Gold hits more than 3-month high on strong technicals
[BENGALURU] Gold began 2018 on a firm note on Tuesday after prices hit their highest in more than three months, supported by technical factors after breaking above US$1,300 an ounce last week.
Spot gold rose 0.2 per cent to US$1,305.93 an ounce at 0251 GMT, having hit its highest since Sept 26 at US$1,307.63 earlier in the session.
US gold futures fell 0.1 per cent to US$1,308 an ounce.
Gold has strengthened technically after closing above 200-day and 100-day moving averages over the past two weeks, also breaching key psychological resistance at US$1,300 on Friday.
Key support for spot gold on Monday was set at US$1,297 an ounce and resistance at US$1,311 an ounce, according Reuters technical analyst Wang Tao.

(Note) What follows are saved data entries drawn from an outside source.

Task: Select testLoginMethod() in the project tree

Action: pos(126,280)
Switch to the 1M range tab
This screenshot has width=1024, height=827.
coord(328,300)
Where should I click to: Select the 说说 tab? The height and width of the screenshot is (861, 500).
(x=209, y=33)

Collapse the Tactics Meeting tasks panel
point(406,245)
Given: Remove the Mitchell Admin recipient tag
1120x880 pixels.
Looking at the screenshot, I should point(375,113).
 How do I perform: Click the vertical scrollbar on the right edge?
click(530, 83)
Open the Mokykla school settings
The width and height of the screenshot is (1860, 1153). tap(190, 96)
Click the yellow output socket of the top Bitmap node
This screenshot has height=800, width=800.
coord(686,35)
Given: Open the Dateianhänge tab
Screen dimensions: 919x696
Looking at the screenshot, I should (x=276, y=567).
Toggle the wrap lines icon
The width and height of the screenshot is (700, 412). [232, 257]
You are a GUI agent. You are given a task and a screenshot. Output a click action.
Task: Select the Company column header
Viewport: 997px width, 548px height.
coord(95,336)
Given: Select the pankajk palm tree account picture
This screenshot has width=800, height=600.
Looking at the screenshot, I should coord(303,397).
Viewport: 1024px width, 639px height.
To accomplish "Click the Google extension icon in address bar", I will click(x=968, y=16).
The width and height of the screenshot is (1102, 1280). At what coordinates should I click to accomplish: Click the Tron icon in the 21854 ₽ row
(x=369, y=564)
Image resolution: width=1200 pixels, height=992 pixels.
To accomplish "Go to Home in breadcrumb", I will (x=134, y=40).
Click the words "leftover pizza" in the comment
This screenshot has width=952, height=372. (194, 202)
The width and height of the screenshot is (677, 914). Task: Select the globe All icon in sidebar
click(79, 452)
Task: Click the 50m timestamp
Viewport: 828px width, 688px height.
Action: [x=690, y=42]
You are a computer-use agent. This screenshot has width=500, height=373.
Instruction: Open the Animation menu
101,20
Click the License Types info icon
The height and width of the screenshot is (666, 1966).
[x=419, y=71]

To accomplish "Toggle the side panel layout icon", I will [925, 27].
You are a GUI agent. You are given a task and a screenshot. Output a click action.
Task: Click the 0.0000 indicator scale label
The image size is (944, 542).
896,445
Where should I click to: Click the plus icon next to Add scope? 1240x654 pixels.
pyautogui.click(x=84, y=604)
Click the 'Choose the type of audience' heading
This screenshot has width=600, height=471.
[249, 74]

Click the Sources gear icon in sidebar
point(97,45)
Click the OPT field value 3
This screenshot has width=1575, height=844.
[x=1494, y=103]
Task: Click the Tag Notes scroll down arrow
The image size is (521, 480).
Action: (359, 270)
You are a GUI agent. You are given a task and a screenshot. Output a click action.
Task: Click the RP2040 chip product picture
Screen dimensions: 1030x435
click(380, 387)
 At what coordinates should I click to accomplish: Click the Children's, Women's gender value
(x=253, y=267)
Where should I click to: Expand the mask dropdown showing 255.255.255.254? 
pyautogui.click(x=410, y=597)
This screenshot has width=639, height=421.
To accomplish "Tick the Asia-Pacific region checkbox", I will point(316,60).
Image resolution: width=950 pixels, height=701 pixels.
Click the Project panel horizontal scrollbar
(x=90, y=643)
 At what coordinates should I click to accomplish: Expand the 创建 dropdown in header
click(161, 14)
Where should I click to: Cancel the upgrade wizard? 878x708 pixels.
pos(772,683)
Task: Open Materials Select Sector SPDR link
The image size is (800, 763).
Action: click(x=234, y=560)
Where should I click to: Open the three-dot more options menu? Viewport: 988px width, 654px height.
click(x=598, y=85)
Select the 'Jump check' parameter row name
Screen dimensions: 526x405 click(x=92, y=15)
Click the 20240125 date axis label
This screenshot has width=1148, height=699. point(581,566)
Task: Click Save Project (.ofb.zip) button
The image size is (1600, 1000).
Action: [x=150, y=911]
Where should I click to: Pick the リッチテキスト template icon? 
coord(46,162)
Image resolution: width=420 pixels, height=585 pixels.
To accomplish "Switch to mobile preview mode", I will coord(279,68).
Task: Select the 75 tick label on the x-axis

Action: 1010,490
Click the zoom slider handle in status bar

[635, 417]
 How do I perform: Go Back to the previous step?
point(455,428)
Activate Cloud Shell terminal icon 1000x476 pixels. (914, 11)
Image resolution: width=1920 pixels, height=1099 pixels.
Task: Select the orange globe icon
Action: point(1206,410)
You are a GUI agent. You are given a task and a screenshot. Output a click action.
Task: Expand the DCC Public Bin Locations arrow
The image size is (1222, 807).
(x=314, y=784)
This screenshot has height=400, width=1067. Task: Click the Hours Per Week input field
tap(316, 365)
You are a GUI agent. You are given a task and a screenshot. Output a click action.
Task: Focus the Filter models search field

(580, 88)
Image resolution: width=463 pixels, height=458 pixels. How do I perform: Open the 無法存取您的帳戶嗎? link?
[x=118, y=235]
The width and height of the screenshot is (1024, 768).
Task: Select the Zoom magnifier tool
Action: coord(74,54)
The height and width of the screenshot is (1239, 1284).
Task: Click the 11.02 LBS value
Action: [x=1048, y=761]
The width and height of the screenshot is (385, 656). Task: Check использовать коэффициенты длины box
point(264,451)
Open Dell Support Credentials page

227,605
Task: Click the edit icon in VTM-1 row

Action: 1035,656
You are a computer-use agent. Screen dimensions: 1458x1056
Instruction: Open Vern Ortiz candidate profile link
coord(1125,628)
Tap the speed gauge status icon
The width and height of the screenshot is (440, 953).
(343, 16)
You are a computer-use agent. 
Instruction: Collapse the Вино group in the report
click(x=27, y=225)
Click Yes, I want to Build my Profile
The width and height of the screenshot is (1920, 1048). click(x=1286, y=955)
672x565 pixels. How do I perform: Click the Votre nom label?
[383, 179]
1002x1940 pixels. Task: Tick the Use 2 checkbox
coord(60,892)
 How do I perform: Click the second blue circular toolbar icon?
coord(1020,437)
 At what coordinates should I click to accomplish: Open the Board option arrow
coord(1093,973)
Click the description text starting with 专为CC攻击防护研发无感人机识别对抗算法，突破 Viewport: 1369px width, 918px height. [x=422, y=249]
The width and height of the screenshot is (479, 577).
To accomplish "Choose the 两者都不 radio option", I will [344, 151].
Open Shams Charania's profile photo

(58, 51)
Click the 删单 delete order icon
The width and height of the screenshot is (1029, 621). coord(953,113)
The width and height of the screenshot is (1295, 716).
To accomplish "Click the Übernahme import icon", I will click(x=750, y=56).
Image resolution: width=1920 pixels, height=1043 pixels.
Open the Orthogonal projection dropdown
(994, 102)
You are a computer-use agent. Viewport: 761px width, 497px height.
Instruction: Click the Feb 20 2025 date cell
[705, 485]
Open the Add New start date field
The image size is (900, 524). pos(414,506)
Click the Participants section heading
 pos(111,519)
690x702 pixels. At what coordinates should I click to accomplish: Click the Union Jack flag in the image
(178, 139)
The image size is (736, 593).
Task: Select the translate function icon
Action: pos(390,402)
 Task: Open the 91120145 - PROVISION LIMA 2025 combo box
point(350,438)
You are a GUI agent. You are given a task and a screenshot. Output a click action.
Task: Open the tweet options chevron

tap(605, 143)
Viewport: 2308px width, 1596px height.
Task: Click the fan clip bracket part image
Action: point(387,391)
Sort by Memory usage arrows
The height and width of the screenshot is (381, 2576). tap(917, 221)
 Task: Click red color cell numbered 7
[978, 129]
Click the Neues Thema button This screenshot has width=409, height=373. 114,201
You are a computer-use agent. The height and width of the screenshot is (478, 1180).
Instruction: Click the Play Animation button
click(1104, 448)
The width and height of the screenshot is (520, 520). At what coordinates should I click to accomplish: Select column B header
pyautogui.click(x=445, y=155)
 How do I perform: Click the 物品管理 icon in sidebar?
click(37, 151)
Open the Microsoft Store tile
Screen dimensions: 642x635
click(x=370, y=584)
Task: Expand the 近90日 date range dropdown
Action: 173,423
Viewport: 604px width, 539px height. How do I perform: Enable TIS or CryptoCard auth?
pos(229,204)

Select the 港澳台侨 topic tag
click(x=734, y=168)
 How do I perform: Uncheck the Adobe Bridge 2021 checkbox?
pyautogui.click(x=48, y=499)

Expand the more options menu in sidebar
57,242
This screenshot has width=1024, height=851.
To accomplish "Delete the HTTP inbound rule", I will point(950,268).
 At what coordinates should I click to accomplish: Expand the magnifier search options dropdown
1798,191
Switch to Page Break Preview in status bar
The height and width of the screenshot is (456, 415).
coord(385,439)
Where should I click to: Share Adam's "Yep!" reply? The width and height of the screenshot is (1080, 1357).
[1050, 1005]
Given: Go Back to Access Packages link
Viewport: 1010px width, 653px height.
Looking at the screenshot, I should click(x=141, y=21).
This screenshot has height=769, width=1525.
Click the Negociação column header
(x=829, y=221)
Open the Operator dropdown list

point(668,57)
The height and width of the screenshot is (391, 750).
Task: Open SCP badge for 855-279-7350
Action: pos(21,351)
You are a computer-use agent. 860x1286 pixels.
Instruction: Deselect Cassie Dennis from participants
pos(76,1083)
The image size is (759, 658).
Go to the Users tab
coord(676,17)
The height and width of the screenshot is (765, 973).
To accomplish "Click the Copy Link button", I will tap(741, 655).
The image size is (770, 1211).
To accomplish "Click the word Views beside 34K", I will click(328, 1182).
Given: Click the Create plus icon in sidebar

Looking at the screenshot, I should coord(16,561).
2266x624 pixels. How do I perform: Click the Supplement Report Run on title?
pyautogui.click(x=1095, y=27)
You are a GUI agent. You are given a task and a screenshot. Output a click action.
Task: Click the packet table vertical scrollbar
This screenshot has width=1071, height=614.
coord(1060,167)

Spot gold rose 13 per cent last year to mark its best annual performance since 2010. A wilting US dollar, political tensions and receding concern over the impact of US interest rate hikes fed the rally.
The greenback, in which gold is priced, had its worst performance since 2003 last year, damaged by tensions over North Korea, questions over Russian involvement in US President Donald Trump's election campaign, and persistently low US inflation.
"Gold has clearly benefited from lower US yields and a much weaker US dollar into the year-end and one also suspects, quite a bit of urgent short-covering in a thin market," said Jeffrey Halley, senior market analyst at Oanda.
Gold has risen more than US$70 from nearly five-month lows hit in mid-December. Analysts and traders, though, remain cautious on how long the upward trend will hold.
More than half of the US$70 rally came in the last week, during the holiday period with much lower-than-normal average daily volumes, Mr Halley said, adding that gold is also overbought.
The 14-day relative strength index (RSI) for spot gold touched 71.63 on Tuesday, it highest since September 2017. An RSI above 70 indicates a commodity is overbought.
"The RSI has been an excellent indicator of short-term price corrections in 2017," Mr Halley said.
Meanwhile, data from the US Commodity Futures Trading Commission on Friday added a touch of bullishness to gold, showing that hedge funds and money managers raised their net long positions in Comex gold for the second straight week in the week to Dec 26.
The rally in gold prices and the year-end holiday mood dampened physical demand across Asia last week.
Among other precious metals, spot silver was up 0.1 per cent at US$16.96.
Spot platinum rose 0.2 per cent to US$927.49. Palladium was up 0.4 per cent at US$1,065. Palladium hit its highest since February 2001 at US$1,072 last week.